+++ PROVIDED ENTRIES

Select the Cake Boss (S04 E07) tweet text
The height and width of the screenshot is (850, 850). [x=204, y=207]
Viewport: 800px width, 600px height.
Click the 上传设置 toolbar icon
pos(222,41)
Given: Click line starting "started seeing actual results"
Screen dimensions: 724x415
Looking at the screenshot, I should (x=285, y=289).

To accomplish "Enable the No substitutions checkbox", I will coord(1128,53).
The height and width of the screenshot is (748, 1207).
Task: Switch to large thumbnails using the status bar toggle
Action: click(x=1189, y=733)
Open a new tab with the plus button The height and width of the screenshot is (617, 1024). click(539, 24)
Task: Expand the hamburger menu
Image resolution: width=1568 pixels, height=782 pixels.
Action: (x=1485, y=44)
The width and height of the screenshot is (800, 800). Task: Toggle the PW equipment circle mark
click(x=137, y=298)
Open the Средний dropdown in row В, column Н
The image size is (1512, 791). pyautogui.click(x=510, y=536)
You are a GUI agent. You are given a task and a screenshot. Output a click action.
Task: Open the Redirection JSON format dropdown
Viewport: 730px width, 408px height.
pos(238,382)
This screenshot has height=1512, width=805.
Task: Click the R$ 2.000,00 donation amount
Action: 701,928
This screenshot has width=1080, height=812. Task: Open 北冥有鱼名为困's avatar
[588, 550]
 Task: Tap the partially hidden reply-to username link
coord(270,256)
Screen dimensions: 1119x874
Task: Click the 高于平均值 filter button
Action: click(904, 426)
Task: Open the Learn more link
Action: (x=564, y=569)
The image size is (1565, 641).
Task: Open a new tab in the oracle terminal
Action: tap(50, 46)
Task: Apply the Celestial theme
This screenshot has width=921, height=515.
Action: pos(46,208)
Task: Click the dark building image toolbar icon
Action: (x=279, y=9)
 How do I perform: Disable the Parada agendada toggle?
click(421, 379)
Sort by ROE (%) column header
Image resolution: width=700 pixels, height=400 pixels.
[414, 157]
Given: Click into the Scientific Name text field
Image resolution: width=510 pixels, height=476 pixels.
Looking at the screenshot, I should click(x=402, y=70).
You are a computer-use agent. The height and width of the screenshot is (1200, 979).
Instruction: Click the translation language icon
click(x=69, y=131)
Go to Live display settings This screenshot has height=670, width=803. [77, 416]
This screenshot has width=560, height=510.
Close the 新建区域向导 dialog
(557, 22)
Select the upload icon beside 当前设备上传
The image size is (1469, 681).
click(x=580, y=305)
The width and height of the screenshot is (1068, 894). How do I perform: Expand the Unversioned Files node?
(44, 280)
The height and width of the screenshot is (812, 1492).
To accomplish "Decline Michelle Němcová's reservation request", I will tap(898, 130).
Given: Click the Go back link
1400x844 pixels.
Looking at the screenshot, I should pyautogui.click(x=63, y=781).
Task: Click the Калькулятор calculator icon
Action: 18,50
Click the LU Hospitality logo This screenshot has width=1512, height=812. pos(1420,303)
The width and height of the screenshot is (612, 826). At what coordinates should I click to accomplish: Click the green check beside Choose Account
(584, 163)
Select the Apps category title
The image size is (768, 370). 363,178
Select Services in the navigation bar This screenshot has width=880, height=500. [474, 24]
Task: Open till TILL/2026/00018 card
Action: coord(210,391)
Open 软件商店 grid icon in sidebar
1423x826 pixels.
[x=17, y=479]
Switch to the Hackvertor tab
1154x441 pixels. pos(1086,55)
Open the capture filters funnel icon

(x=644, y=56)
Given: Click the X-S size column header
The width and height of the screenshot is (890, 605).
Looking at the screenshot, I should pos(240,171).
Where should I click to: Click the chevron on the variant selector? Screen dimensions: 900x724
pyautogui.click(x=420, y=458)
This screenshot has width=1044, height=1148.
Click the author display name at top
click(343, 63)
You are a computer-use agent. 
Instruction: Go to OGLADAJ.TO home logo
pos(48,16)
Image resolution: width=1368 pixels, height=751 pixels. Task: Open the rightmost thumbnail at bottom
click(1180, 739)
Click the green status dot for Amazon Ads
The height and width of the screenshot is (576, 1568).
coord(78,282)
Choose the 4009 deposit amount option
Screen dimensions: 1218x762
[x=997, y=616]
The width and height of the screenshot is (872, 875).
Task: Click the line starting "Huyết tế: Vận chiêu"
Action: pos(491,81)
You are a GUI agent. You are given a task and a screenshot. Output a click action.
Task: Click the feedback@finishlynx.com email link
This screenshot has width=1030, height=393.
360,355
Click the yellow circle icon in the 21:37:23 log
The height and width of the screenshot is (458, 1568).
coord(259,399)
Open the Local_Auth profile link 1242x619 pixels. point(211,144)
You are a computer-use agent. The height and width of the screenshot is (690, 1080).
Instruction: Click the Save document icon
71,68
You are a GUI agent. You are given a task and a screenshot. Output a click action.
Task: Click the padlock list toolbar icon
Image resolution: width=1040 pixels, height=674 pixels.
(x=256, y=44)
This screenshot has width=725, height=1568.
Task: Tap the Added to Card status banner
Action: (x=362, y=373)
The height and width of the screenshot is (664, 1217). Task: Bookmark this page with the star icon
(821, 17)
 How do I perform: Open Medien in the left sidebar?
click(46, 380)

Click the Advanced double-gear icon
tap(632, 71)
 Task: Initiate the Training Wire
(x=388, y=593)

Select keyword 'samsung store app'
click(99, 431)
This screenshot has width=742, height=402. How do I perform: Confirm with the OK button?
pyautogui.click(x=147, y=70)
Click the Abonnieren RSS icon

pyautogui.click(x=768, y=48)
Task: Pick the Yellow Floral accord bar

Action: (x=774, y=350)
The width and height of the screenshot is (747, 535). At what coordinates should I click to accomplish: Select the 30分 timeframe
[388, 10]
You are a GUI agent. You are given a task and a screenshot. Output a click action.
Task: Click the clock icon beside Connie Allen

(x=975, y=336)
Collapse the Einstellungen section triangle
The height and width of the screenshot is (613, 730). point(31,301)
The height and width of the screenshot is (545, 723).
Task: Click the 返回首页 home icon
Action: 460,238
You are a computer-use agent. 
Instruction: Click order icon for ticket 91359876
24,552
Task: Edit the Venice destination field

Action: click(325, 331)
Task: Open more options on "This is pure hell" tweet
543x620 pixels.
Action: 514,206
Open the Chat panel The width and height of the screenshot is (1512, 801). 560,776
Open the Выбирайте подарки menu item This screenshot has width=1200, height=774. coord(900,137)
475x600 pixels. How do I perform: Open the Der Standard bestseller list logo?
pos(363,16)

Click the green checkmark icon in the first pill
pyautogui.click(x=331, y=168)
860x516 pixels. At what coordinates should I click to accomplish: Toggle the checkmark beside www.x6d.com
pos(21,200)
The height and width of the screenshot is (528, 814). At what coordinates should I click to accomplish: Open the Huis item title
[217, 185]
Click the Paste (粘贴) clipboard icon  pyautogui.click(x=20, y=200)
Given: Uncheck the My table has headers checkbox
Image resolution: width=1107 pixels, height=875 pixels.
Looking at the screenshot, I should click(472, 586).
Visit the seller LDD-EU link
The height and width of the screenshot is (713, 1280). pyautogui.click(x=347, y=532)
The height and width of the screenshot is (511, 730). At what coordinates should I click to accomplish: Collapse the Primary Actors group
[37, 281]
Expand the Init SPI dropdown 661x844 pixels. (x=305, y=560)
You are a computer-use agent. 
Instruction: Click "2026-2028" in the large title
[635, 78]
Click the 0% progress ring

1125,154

++++++

# TASK OBJECTIVE
Go through the data and return each line where the word "menu" appears.

# ANSWER BELOW
Task: Expand the hamburger menu
Open the Выбирайте подарки menu item This screenshot has width=1200, height=774. coord(900,137)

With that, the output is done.